__YOUR TASKS__:
**a)** From the piece on soccer madness, extract the passage from "Their furor didn’t" up to and including "they eventually dispersed.".
**b)** List every target that the piece on soccer madness names as foreign during the Moscow riots.

__EXCERPT TO READ__:
/---

Soccer Madness
It has long been said that people are smart, but crowds are stupid. That definitely applies to football (as in soccer) fans.
Today, after the Japanese scored a goal against the Russians in the World Cup finals, riots involving as many as 8,000 people broke out in central Moscow near the Kremlin. One man died of stab wounds, 27 others were wounded, including a policeman, a group of Japanese music students, photographers and cameramen. It was the usual car-overturning, windshield-smashing, beer-bottle-throwing mayhem one now unfortunately expects from football fans.
Their furor didn’t end with the Japanese. At the riots height, all things foreign to Mother Russian were a target: foreign-made cars, a Tiffany jewelry store, a Sbarro pizzeria. The aggressive, shaved-head fanatics rampaged until about an hour after the match, which Russian ending up losing 1-0, before they eventually dispersed.
I remember that when I was a child we lived in the Hotel München in Germany for several months before we found suitable accommodations. In the tower across from us, a crazed fan threw his television set through his hotelroom window after a key goal was scored by an opposing team.
And, if memory serves, a Darwin Award, one given posthumously to humans who support Darwin’s Theory of Evolution by preventing their genes being passed on by committing a senseless act that eventually results in their own demise, was given to another man who, after a pivotal lost point in a match, threw his television set out the window, too. His claim to fame came when he became tangled up in the attached wires, was subsequently dragged out his open window, and plummeted to his death. D’oh!
We’ve almost regressed to 14th century England’s version of the “sport”, when King Edward banned the game as a result of its violence and mob-like tendencies, “for as much as there is a great noise in the city caused by hustling over large balls from which many evils may arise which we forbid on pain of imprisonment such game to be used in the city future.” Even the earliest-known origins of the game in the 2nd and 3rd centuries stem from perversity; enemy’s skulls were used as balls, most likely as a sign of disrespect and superiority.

\---

__SOURCE MATERIAL__:
/---

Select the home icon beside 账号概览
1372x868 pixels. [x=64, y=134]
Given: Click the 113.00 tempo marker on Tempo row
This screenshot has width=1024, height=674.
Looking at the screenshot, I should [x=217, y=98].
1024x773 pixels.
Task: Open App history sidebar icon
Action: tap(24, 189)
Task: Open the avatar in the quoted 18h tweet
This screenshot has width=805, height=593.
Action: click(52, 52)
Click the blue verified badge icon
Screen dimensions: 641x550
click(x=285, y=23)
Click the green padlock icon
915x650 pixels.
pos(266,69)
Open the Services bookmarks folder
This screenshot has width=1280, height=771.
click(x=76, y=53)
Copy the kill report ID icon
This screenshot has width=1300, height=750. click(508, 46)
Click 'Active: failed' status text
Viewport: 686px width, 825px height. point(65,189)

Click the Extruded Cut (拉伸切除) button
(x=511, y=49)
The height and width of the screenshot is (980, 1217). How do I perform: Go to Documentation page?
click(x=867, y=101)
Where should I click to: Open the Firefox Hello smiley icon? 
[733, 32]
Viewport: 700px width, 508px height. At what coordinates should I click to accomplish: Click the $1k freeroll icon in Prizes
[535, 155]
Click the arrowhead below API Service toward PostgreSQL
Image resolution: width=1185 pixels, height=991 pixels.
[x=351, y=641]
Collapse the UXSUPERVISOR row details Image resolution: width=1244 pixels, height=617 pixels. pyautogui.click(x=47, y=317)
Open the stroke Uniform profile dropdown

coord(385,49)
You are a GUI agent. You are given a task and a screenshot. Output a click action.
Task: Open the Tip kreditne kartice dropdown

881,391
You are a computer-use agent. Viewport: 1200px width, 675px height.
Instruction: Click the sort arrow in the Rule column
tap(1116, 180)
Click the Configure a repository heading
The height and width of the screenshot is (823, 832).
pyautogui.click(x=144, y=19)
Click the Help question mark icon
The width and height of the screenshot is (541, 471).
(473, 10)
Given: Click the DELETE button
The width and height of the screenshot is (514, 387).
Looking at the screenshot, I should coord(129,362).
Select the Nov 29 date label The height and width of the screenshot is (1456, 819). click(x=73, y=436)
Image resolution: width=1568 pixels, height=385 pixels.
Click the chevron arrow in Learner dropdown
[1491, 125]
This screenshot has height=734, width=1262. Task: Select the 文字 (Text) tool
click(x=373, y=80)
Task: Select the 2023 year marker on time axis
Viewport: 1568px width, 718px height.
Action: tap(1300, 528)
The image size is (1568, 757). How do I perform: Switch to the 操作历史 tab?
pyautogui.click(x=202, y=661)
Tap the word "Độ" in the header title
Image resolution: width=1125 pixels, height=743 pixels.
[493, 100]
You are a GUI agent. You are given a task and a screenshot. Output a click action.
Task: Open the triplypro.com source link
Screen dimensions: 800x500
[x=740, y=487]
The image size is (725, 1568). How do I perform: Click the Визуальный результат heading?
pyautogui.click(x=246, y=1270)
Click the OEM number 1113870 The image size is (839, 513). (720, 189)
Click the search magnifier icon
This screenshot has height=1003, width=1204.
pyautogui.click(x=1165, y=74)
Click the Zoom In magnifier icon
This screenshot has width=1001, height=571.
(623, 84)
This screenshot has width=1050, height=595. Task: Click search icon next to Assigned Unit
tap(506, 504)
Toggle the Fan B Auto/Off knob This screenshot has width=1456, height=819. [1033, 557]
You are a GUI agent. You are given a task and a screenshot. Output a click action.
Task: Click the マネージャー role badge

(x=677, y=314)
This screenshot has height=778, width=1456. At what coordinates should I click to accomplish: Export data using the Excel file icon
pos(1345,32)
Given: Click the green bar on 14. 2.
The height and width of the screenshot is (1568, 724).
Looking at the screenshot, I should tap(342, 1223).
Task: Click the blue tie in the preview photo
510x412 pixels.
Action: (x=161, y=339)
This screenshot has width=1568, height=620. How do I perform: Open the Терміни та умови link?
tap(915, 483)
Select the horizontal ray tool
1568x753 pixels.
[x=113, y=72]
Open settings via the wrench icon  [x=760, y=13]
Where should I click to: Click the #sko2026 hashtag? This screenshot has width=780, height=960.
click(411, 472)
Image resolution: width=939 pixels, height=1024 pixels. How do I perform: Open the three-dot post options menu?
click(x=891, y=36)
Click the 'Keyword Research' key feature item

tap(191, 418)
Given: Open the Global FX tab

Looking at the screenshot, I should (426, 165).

\---

__ANSWERS TO THE EXERCISE__:
**a)**
Their furor didn’t end with the Japanese. At the riots height, all things foreign to Mother Russian were a target: foreign-made cars, a Tiffany jewelry store, a Sbarro pizzeria. The aggressive, shaved-head fanatics rampaged until about an hour after the match, which Russian ending up losing 1-0, before they eventually dispersed.

**b)**
- foreign-made cars
- a Tiffany jewelry store
- a Sbarro pizzeria